The film, Just Mercy raises the themes of equality and justice for the racial injustice against black African Americans in the United States of America. It has introduced the social issue of the death penalty, as American people disapproved of it after watching the film. The legal thriller enlightens hope that complex social issues such as the death penalty have the potential to change.
Suits, as a legal thriller has shaped “interpersonal loyalty” wrecked by American pursuits of power and wealth. There is progressive impact  on depicting race and gender equality, as they made the head an African American woman  and use female lawyers.
The television show, How to Get Away with Murder depicts the complexities of race and the LGBTQ community. Characters in the series such as the African American lawyer, Annalise Keating, played by the actor, Viola Davis represents racial diversity.

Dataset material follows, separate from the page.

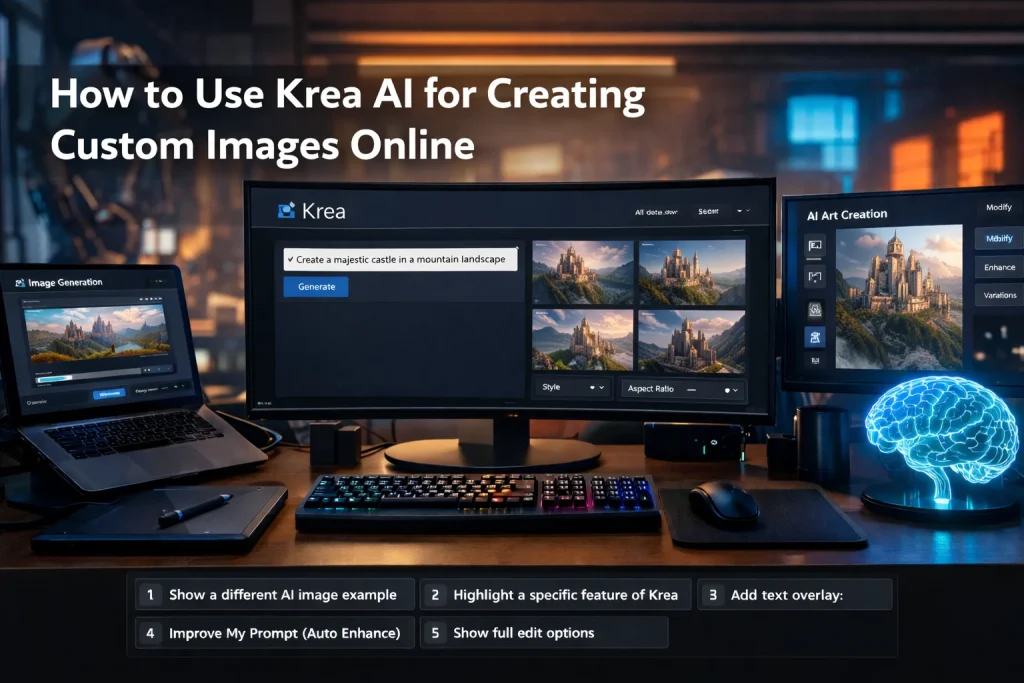Click a toolbar icon atop the laptop's image viewer
Viewport: 1024px width, 683px height.
tap(150, 297)
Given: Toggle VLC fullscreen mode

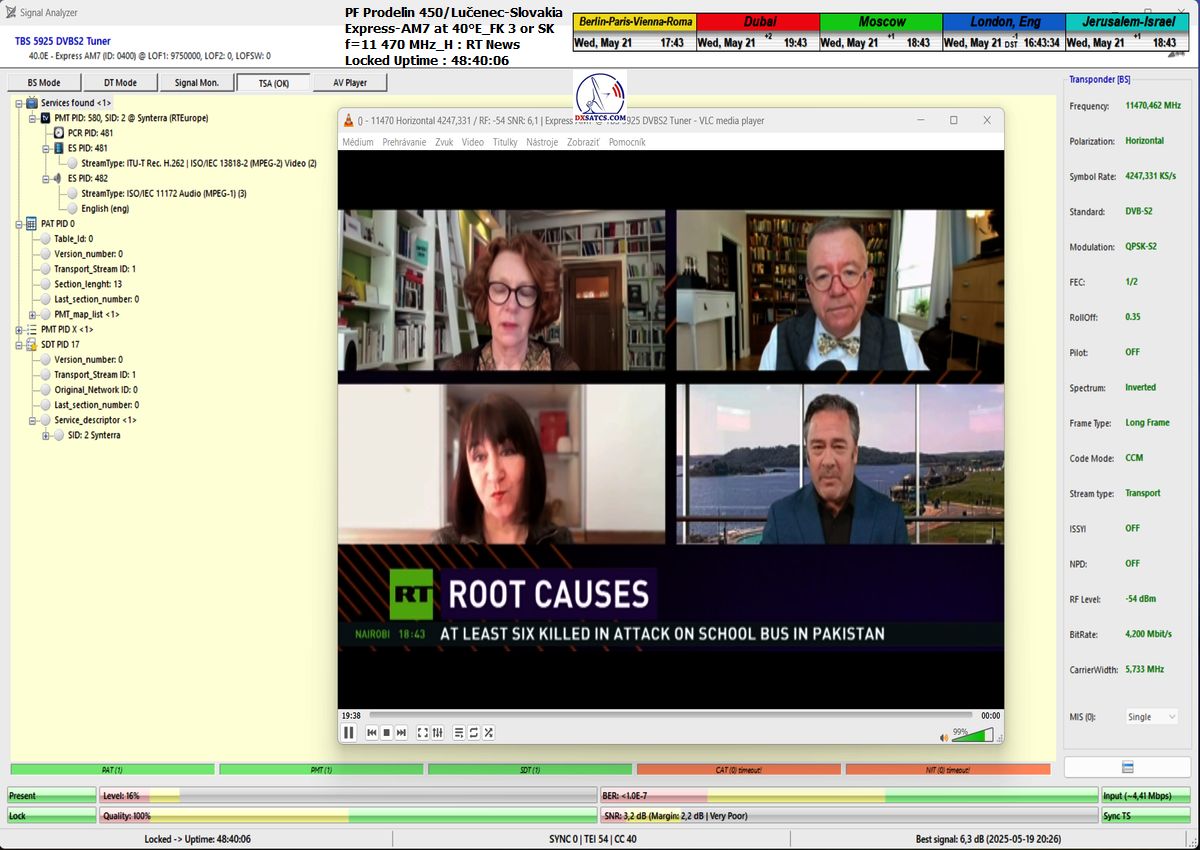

The character, Oliver Hampton, (Conrad Ricamora) advocates for the marginalised members in the LGBTQ community.
The film, Marshall was based on the history of a lawyer named Marshall who created the NAACP Legal Defence fund. He was devoted to identifying cases that would change history. The film has made a great impact on audiences, as it has a turned a real-life hero to the all-time star of a courtroom drama. This is revealed in a film review, where it states the legal thriller has a created a real-life superhero for audiences to gain inspiration. Furthermore, using the idealistic approach of a young lawyer creates a compelling courtroom drama. The elements of historical racism embedded within the film dates back to the 1950s and has created a riveting, touching tale on audiences.
Throughout the popular culture of legal thriller films, there have been variations in the character representations of lawyers. The character representation of lawyers affect audiences both negatively and positively. The positive impact is the level of heroism performed by lawyers in saving their client's case. Negative representations are associated with the representation of lawyers as villains and distrustful. The representations are reflective of lawyers declining after the American Revolution. As many films, novels and shows are produced within the genre, audiences have the ability to choose the images of the lawyer that they like. The process of revealing these images is through showing the beginning action, the action itself and the consequences of the lawyer's actions.